La fine della depressione, la luce in fondo al tunnel, la Grande Guarigione.
E la meraviglia di come è descritta.
Il significativo “venne fuori vestito di bianco”. Già solo in “venne fuori” c’è già tutto, la pubblicazione del disco, la fine del lockdown che ci tappava nelle case e, restando alla vicenda, “fuori” da quel periodo buio, talmente buio da sembrare un blackout. E lui, ripulito dai mali, guarito, lindo, “vestito di bianco”, la luce che illumina il buio: “Una lucciola in mezzo a un blackout”. Come del resto sembrava questa canzone nel panorama delle canzoni che stavamo ascoltando prima di questa. Ma scusate, continuo a saltare i piani.

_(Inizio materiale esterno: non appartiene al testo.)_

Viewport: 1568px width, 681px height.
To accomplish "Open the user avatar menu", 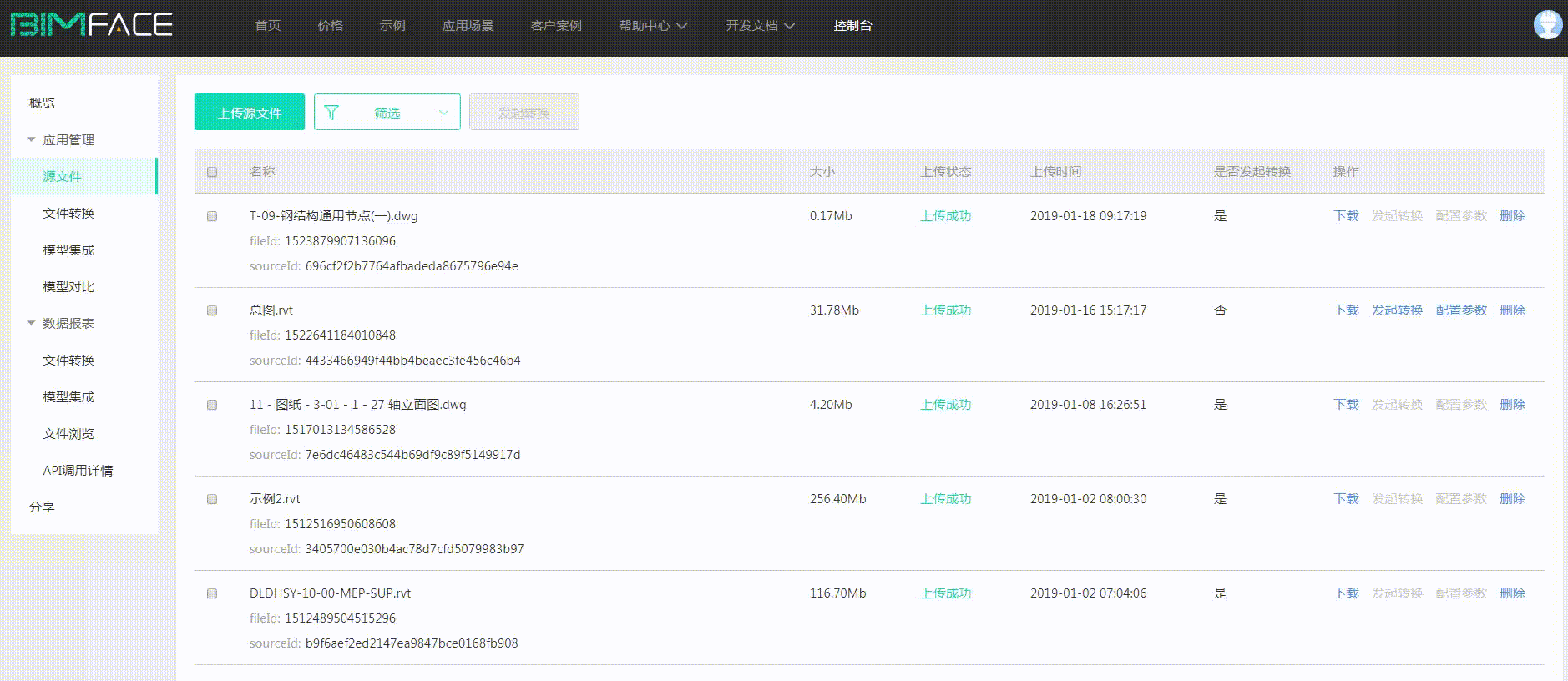I will pos(1547,25).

E poi, in questo Gran Finale, un finale ancora più bello.
Il cielo, quasi a voler festeggiare questa grandiosa rinascita, si dà da fare, s’impegna per dimostrare al nostro protagonista quant’è bella la vita, quant’è bello il “fuori” e allora gli fa un regalo, proprio un vero regalo dedicato a lui.

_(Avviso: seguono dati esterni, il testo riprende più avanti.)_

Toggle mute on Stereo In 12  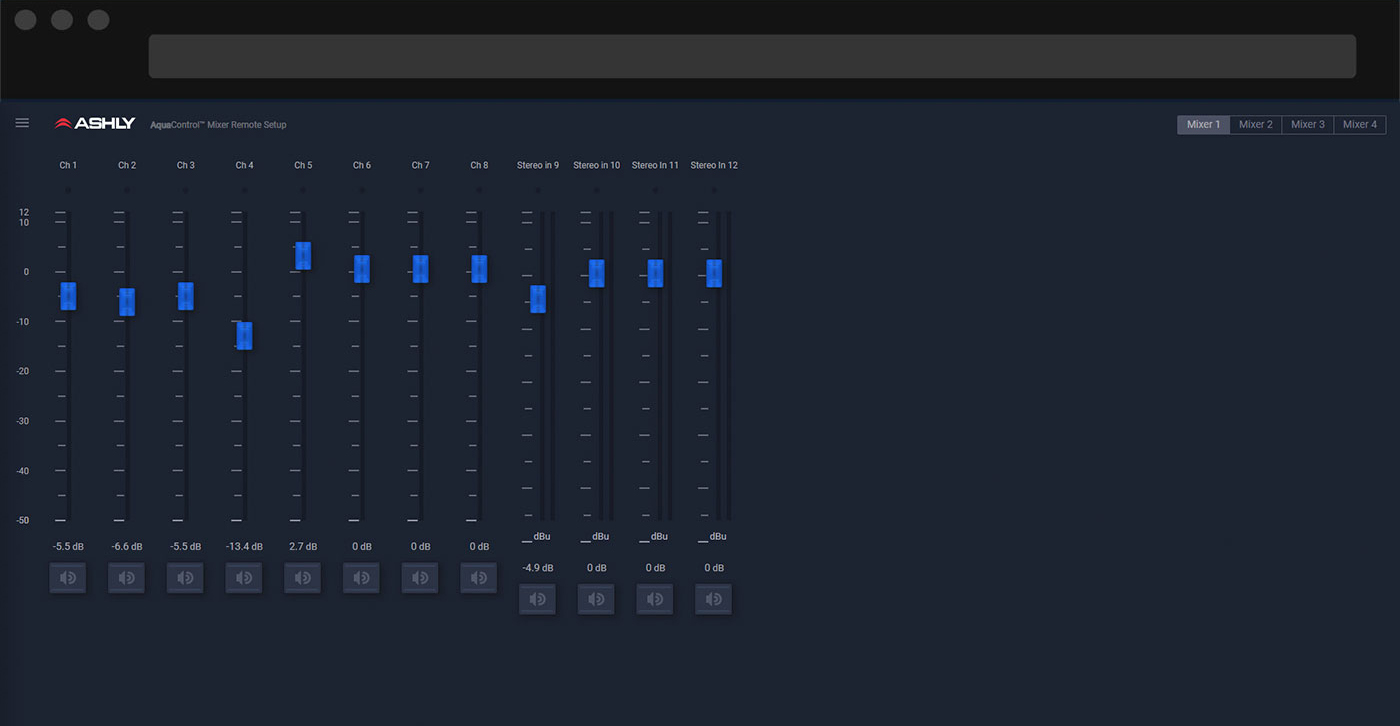714,599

“Per fargli un regalo anche il cielo di colpo si aprì a serramanico”. Ovvero di scatto, come un coltello a serramanico. Di colpo, di botto, esattamente come può capitare a chi il cielo non lo vede da troppo tempo, esattamente come immaginiamo sia capitato a Dante quando uscì finalmente a riveder le stelle. Vedere il cielo che si apre così tutto insieme davanti a te, “come se spalancasse un sipario”. Il tutto torna a disvelarsi, il sipario si apre di nuovo, lo spettacolo della vita ricomincia.
Che espressione incredibile quella del cielo che si apre a serramanico, la più bella degli ultimi ottomila secoli, tipo. Vengono in mente quei libri per bambini che quando giri pagina si apre in tre dimensioni tutto il cartonato. Io lo immagino così il cielo che ti si apre davanti a serramanico. Tutto cartonato e pienissimo di stelle.
Che Maestro assoluto Samuele, quanto dobbiamo imparare tutti noi cantautori da lui.
Quanto c’è ancora da dire via canzone.
Quanto fa bene al cuore l’estro-verso di oggi.
Questo è Samuele Bersani, insomma.
Una lucciola in mezzo al blackout.
E questo è quello che voglio augurare a tutti noi.
Che accada presto di venire tutti insieme fuori da questo periodo orribile, di venire fuori da questa serie di giorni infelici.
E di venire fuori vestiti di bianco.
Il cielo, a quanto pare, saprà ripagarci.